Nativos e moradores estão temerosos, que de maneira oportunista, devido à circunstância de pandemia, especuladores fundiários locais requisitem um novo mapeamento da área para atender aos seus interesses, transformando o desenho inicial do parque do Boqueirão de 2015 decreto nº 224, diminuindo sua área ao equivalente a 100 campos de futebol.

A luta entre posseiros e moradores é alvo de denúncias há algum tempo. José Mariano de Souza, grileiro e especulador local, foi acusado em setembro de 2019 de cercar a área pública para comprovar posse, ameaçar a vizinhança – chegou a cortar o abastecimento de água em uma comunidade chamada Campina -, promover incêndio, ser multado por crime ambiental e não comprovar, efetivamente, ser dono da propriedade dentro do Boqueirão, a ação de Mariano confirma os modos operantes das quadrilhas de grilagem e especuladores da terra na região do parque.

O novo redimensionamento do Parque do Boqueirão teve inicio no dia 19 de junho de 2020, foi concluído e entregue à prefeitura. A empresa responsável pelo novo mapeamento é a Mais Ambiente, que argumenta que a área reduzida no projeto fazia parte, do Parque Nacional da Chapada Diamantina. Daí a necessidade de um corte.

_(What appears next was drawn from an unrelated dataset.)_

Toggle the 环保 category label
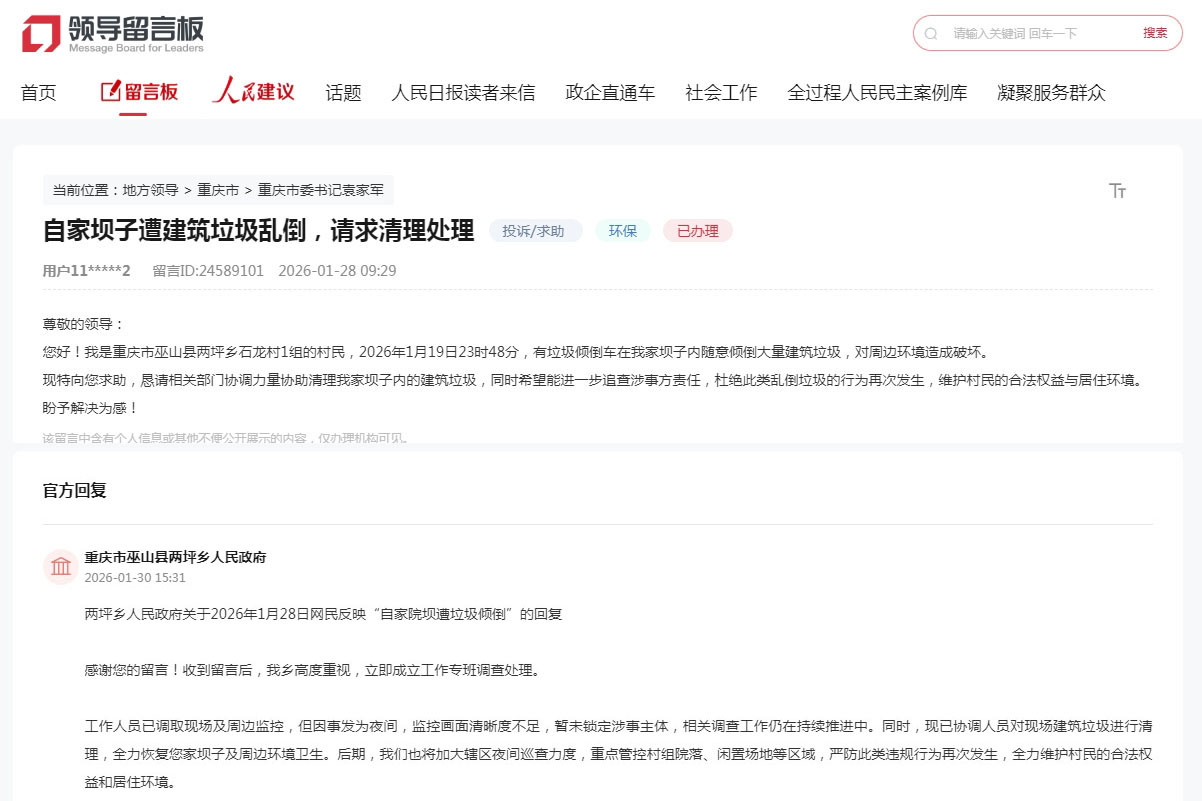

Em contra partida funcionários do Instituto Chico Mendes de Conservação da Biodiversidade (ICMBio), responsáveis pelo Parque Nacional denunciam que tal questão foi resolvida no ano passado, que não existe nenhuma pendencia de diminuição de área de preservação ambiental.

A Secretaria Municipal de Desenvolvimento Econômico e Sustentável (Sedesp), gestora do Parque do Boqueirão, negou, por meio de sua secretaria, ter pedido a recontagem do espaço. O representante da empresa contratada, Fábio Oliveira, afirmou ter contato com o prefeito Ricardo Oliveira Guimarães (PSD) sobre o pedido de corte.

Desde a eleição de Bolsonaro, e a ascensão da extrema direita os movimentos ligados a luta pela terra e pela conservação e ampliação das reservar ambientais (Indígenas, camponeses, trabalhadores do movimento sem terra, quilombolas e ambientalistas),  perceberam na rotina de luta diária pela a posse da terra e de sua preservação, o quanto os bandos de posseiros, grileiros e especuladores ficaram poderosos, a opressão e a repressão no campo intensificaram-se, como no caso dos ambientalistas que foram  acusados e presos suspeitos de incendiarem a reserva ambiental de Álter no Chão no Pará, por um Juiz que tinha sido advogado das madeireiras, o aumento de assassinatos e perseguição aos indígenas, quilombolas, e trabalhadores do movimentos sem terra, por agentes do Estado, que compõem milícias armadas dos latifundiários.

Todo esse extrato social, que é contra a popularização da divisão fundiária no Brasil e da proteção das unidades de conservação sob a proteção do governo Bolsonaro, estão via brigas judicias cada vez mais aguçados em retirar e diminuir as extensões das unidades de conservação, reservas indígenas e outras áreas publicas.